[Text shown]

Content starts

Friday, October 13, 2017

More GMO Goodness in High-Nutrition Corn with No Dependence on Monsanto Pesticides #Science

Feeding the people of the world is the obvious problem to solve and the GMO factor in this corn is the addition of the ability to produce an amino acid vital for human growth.  The shining beauty part is this corn is not dependent on some type of custom pesticide from Monsanto which is specifically poisonous to corn without their GMO changes.  None of that with the type of corn described here.



A field of corn, the world's largest commodity crop.

Credit: NASA


Rutgers scientists have found an efficient way to enhance the nutritional value of corn -- the world's largest commodity crop -- by inserting a bacterial gene that causes it to produce a key nutrient called methionine, according to a new study.

Science Daily:  Genetically boosting the nutritional value of corn could benefit millions

As covered deeper in the paper, methionine is a nutrient which is vital to us.  Corn had not previously provided the nutrient so its introduction now has immediate global benefit.  It's almost thrilling when we know so many starve.

Zen Yogi:  do you remember Radin China 4?

I do, Yogi, and that was high production rice which came around the 70s.  That was GMO as well but it was the Luther Burbank style with repetitive breeding.  I know it was pitched as solving any problems with rice but really it was getting ahead of the demand for a while.

Zen Yogi:  so this won't likely solve all the problems either?

Content ends

[Task list]
1. Name every organization mentioned in the post on GMO corn.
2. According to the post on GMO corn, what nutrient does the inserted bacterial gene cause corn to produce?
The items that come next are separate material and are unrelated to the post on GMO corn.

[Dataset entries]
Content starts

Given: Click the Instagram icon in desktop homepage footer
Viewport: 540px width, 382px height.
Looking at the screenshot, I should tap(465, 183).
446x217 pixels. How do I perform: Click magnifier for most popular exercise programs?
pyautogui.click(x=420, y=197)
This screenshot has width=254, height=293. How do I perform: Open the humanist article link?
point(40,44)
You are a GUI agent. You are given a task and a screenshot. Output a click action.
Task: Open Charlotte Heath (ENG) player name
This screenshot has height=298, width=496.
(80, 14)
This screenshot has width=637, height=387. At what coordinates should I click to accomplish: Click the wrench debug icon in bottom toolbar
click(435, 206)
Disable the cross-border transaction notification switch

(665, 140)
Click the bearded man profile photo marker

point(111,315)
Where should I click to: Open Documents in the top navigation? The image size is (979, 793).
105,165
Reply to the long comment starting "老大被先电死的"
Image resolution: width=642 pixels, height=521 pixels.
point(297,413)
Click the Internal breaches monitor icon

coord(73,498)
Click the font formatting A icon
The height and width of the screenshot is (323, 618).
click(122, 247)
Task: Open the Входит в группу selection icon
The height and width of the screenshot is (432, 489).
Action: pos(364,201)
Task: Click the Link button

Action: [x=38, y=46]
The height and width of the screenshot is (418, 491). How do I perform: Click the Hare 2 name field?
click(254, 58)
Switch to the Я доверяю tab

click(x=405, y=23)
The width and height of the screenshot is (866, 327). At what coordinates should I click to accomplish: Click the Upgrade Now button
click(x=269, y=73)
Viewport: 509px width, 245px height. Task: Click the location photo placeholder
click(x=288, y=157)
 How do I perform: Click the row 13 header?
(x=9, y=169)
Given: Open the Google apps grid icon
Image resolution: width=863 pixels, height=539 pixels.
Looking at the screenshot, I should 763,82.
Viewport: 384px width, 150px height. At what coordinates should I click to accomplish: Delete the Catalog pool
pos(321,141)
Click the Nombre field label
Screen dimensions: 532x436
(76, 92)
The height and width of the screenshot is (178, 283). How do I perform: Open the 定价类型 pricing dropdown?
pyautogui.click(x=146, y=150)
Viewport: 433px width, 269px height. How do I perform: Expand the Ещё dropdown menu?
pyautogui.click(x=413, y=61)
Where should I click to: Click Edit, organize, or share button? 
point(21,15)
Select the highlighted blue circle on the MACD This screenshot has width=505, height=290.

Content ends

[Answers by item number]
1. Monsanto, NASA, Rutgers, Science Daily

2. Methionine.